Re: [RSP CG] Interval streams?

Hi Avi!

Thank you for the quick feedback! The example of periodic averages does nicely exemplify a case, where a result is tied to a historical interval. I agree it is a valid case for streaming information with intervals.

I do, however, have some other observations on the mentioned cases:

1) If the average is computed every 10 minutes over 10 minutes, it is actually pretty redundant to send that interval with every measurement. For this case it would be nice to have a way of stating that for the entire stream without sending it with every sample. (However, here I already have my own counter-example: We may want to calculate the averages more densely, when approaching a limit => flexible window-size => easier to send with each sample.)

2) Closing the gate due to overloading based on past averages is actually exactly the thing we shouldn't do. Depending on the rate of increase we might be well past the actual limit before we observe that the average went over. For this case I would definitely observe directly the people entering and exiting and toggle gate open/closed based on the instantaneous number of people inside.

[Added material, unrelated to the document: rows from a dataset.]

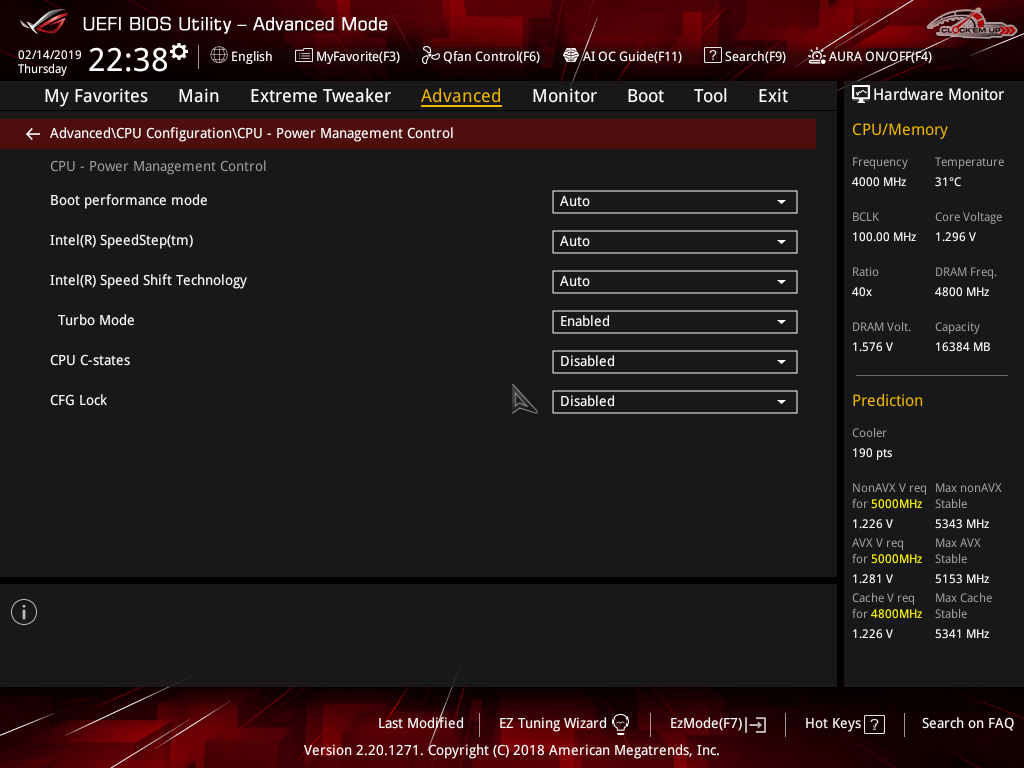Open Search(F9) question mark icon

712,56
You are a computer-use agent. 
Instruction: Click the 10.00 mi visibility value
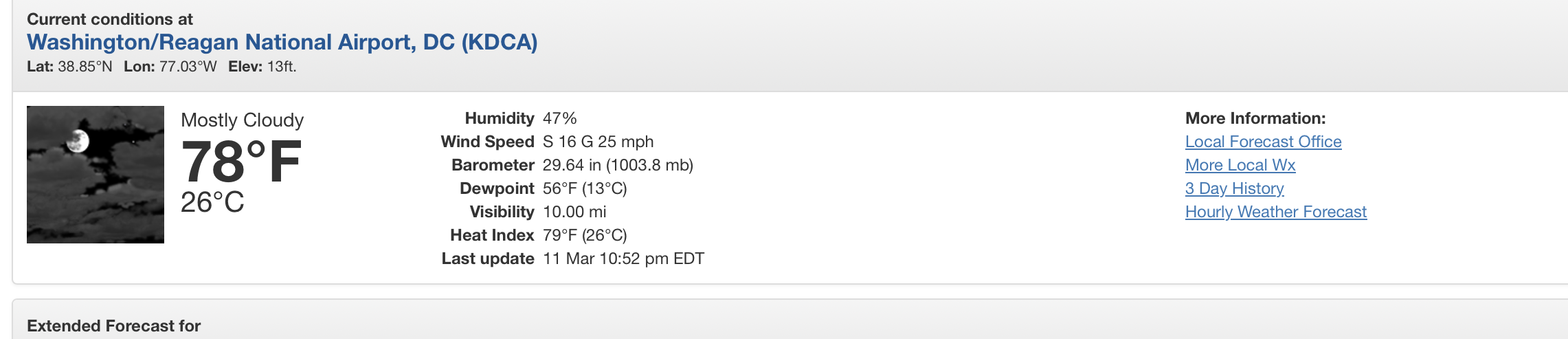(574, 212)
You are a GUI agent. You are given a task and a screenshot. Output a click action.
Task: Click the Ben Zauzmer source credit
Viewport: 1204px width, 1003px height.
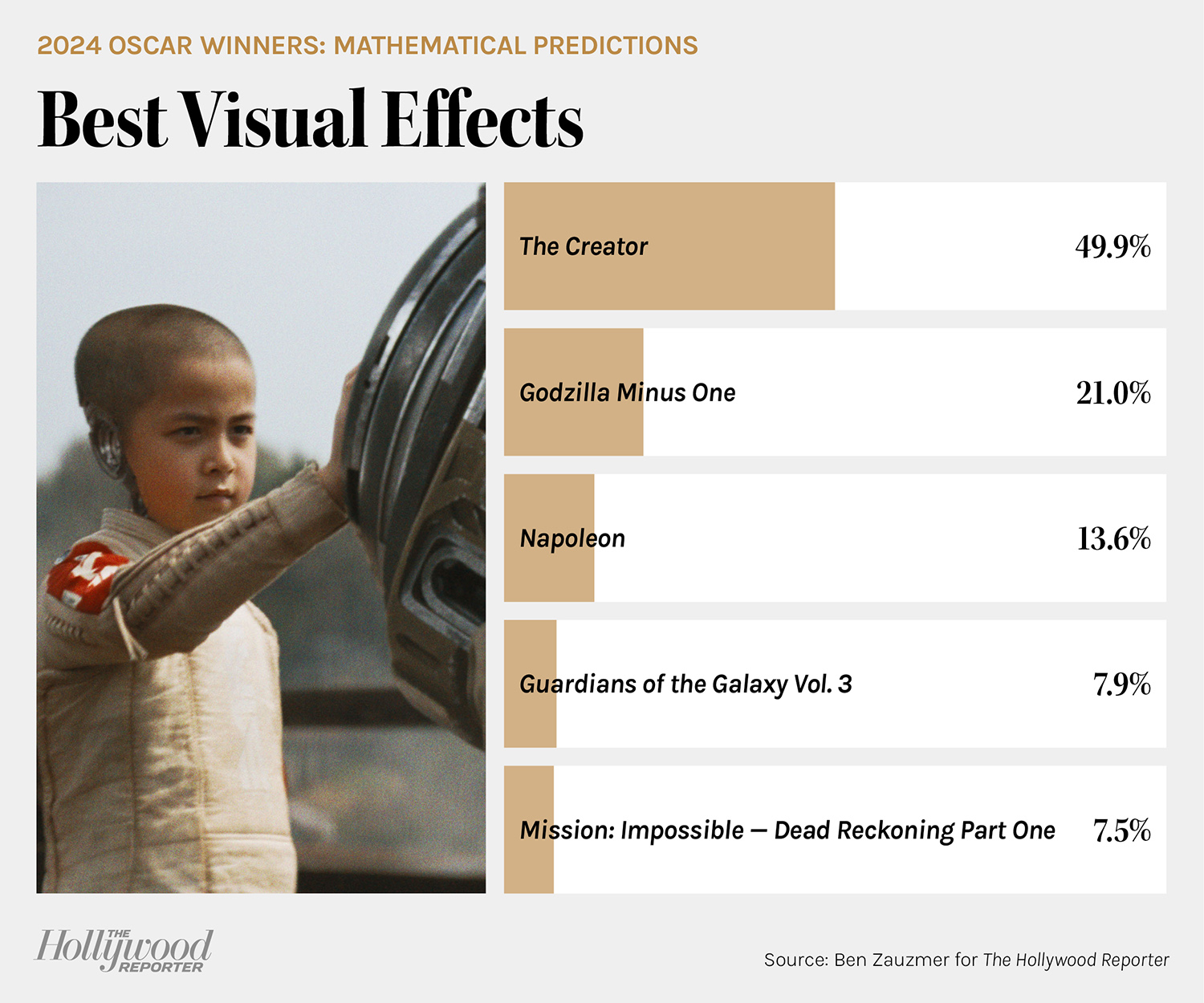coord(966,960)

Anyway, I agree that there are cases where we want to indicate time intervals in a stream. If not as durations of facts initiated by events, then as historical observation periods used to derive data.

Point taken!

Mikko





On 26. Sep 2013, at 10:06 AM, Abraham Bernstein wrote:

Hi Rinne, all

I think that there are many scenarios in which one would want to stream valid facts. Tom here at UZH can give a number of examples but let me just offer one possible case.

Assume that you have a set of sensory observations (eg the number of people entering and leaving the cafeteria) and your streaming system may want to compute the average number of people in the cafeteria for every 10 minute interval. Obviously, this task could be easily accomplished without intervals at the input side but the output side is actually a temporally valid fact. So far I am in total agreement with your example.

It is easy imaginable, that you would want that output streamed to a second component of a system that takes decisions based in the input. For example, if the number of people in the cafeteria goes above a certain number then the entrance must be closed (sorry for the somewhat simplistic example, but I am just sitting in a university cafeteria...).  Obviously, this system processes as an input an interval delimited fact.

In real life many measurements are really interval-based facts. the speed of a car is almost always an interval-based fact (I will leave the philosophical question, if it speed is actually an interval based fact or only the way we measure it is aside), any measure of throughput, etc. As such, almost all our use cases have interval-based facts. Given that you can never assume that you will not consume any downstream facts (as even most sensors actually already deliver them) I believe that a stream processing system will have to be able to process such facts.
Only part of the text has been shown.